Disk Survey

Surveying the disks of the world

How Storage Layers Hurt

| Comments

There’s always been a war between the layer makers and the monolithic lovers, it’s ever present in the networking model with its multitude of specifically defined layers and it also exists in the storage world, whether the storage is networked or not doesn’t matter. There is a lot of simplicity in the upper layers when the lower layers take control and do something behind the scenes.
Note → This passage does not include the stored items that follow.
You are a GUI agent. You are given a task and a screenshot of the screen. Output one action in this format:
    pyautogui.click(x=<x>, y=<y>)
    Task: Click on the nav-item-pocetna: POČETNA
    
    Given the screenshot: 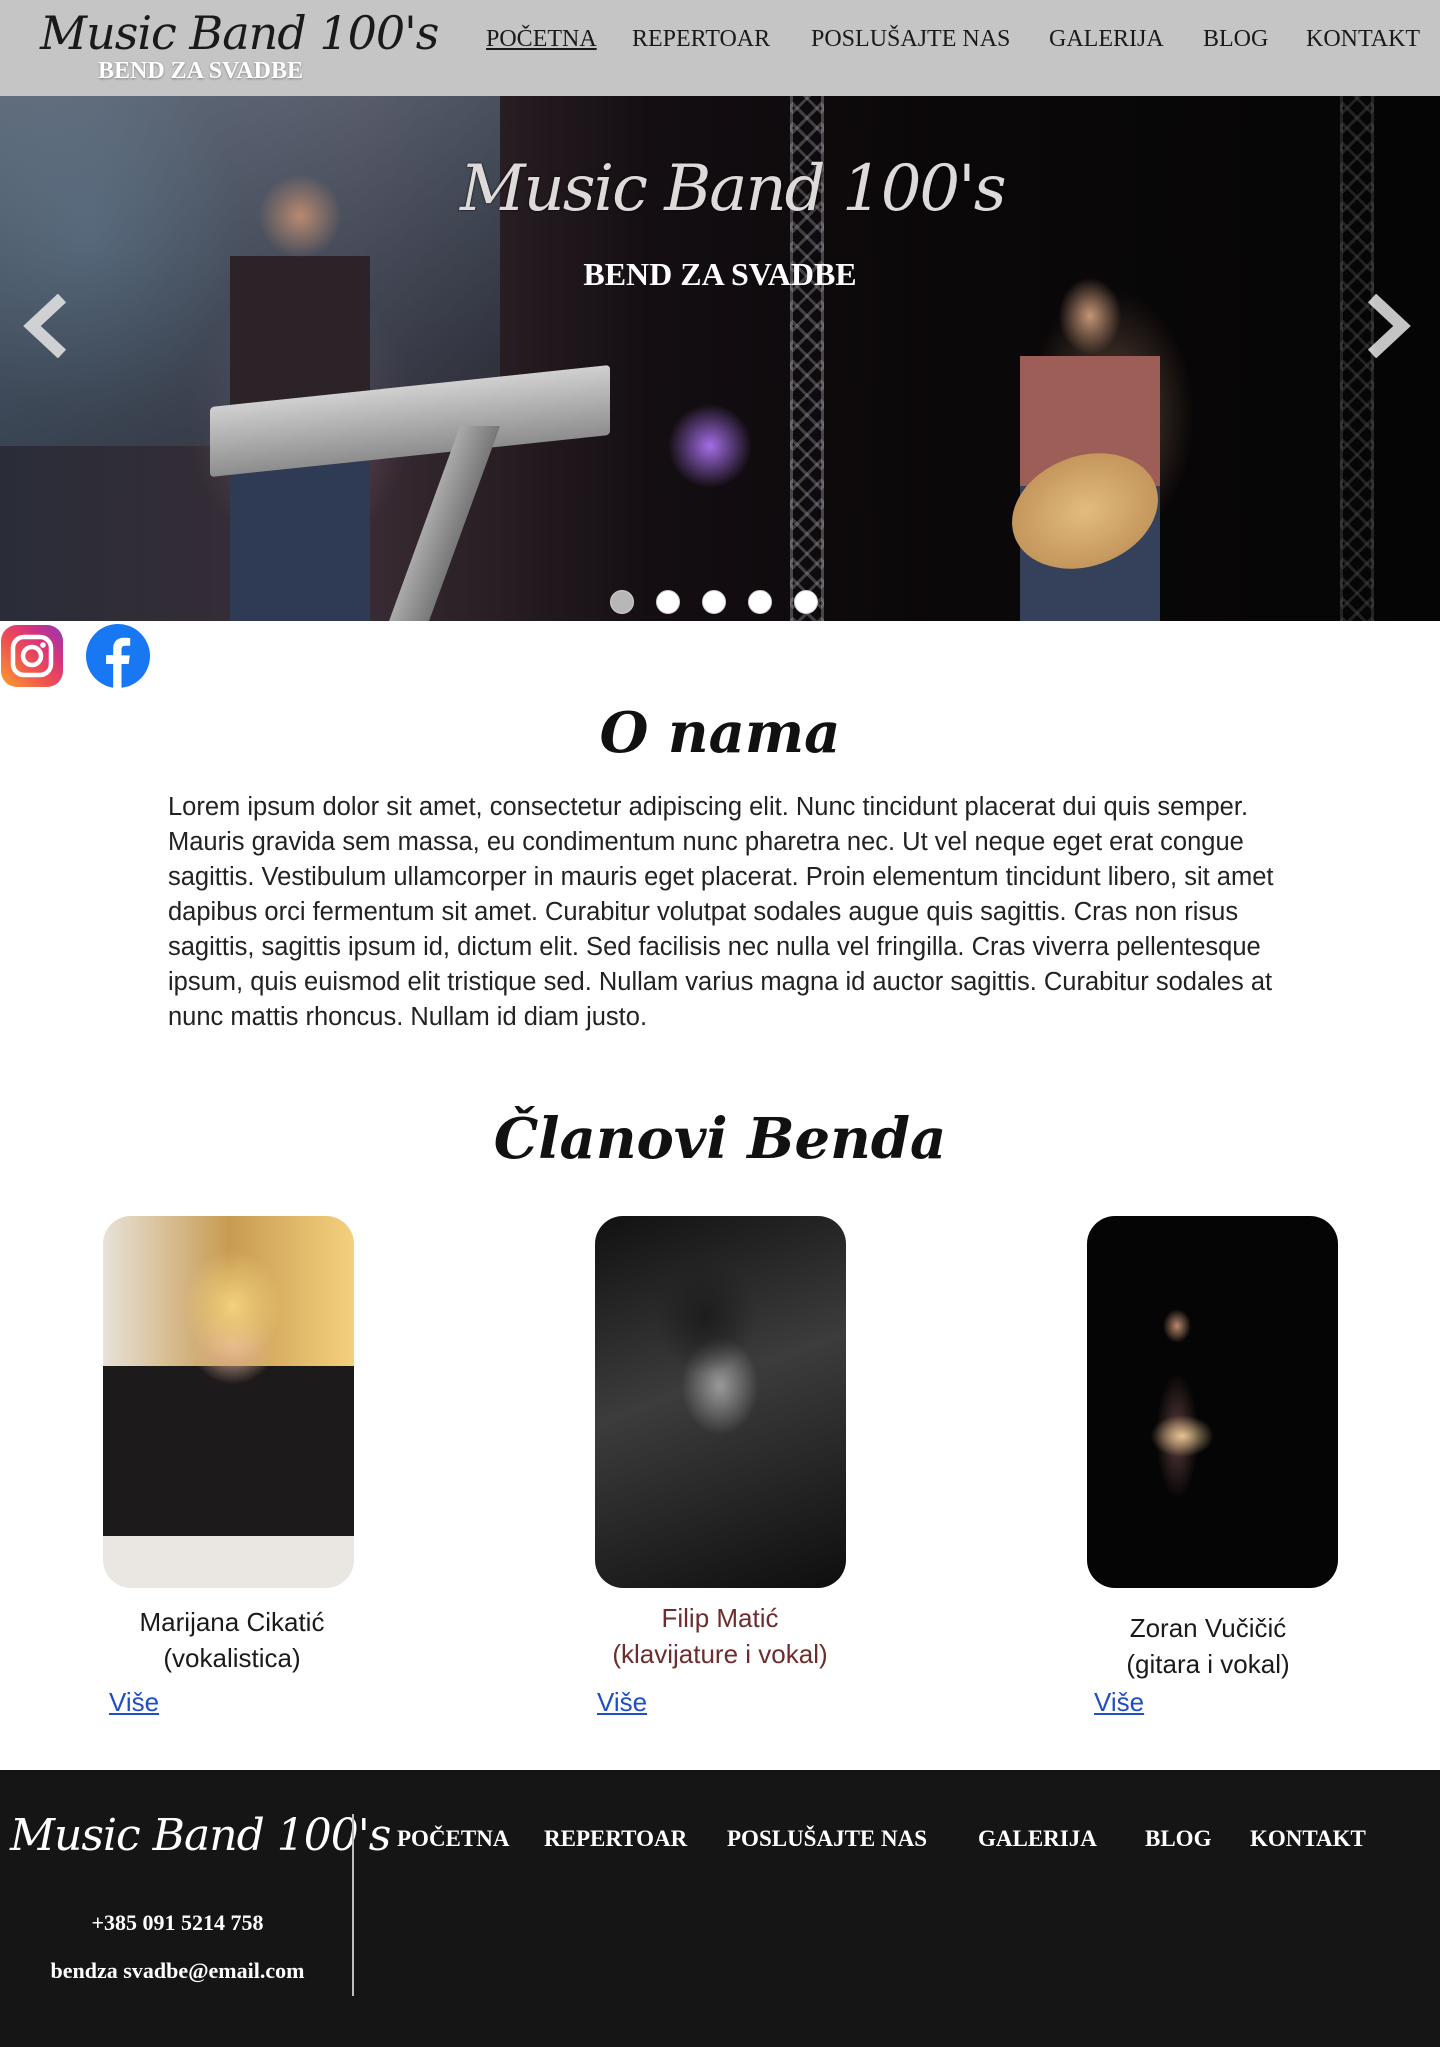 What is the action you would take?
    pyautogui.click(x=542, y=40)
    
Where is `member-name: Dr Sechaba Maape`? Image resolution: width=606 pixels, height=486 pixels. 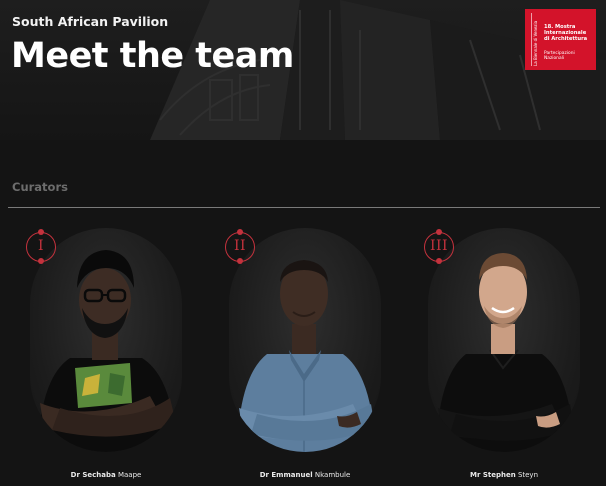 member-name: Dr Sechaba Maape is located at coordinates (106, 475).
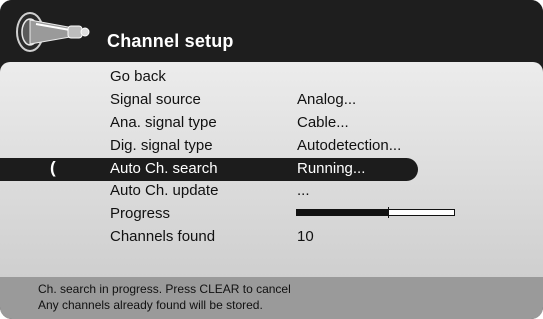 The image size is (543, 319). I want to click on menu-item-progress: Progress, so click(272, 214).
The problem comes when the lower layers do things without being aware of what can be done in a higher layer and there is no way to communicate this information between the layers.

Take for example a presentation by Micron about their ClearNAND, titled “Why ECC-Free NAND Is the Best Solution for High-Performance Applications” it describes a small NAND controller below the SSD controller that deals with the ECC for itself and thus reduces the need for the increasing size of ECC handling in the FPGA/ASIC of the top controller of the SSD. The first thought that comes to mind is how smart handling of slightly deteriorated NAND can be performed if the lower level hides the information? How would something like the Anobit (RIP) or DensBits smarts come to life if all the upper layer could get is either good data or forever corrupt data?

The same happens at the higher layers, a typical RAID device has multiple devices with redundancy and is capable of recovering from errors in less time than it would take a disk to retry and yet there is no method to communicate the problem from the disk (SSD or HDD doesn’t matter) and let the upper RAID level to handle the problem and only return to the disk with a request to do more work if it’s higher level recovery failed to work. Performance of storage devices would increase even in the face of media problems, and the world will be better for it. But the laziness of some software developers at the higher layers and the inelasticity of the developers at the lower layers prevent it so far. The defined interfaces between a host and the disk do not help much either.

There is a lot to be said for the ultimate control that integration such as Fusion-IO does with their products, working their way from NAND to the top application. And yet there is a world of difference between a caching product and aa full blown SAN storage device that makes the life of administrators much easier.

There should also be a middle-ground, I wonder if it will ever come to life?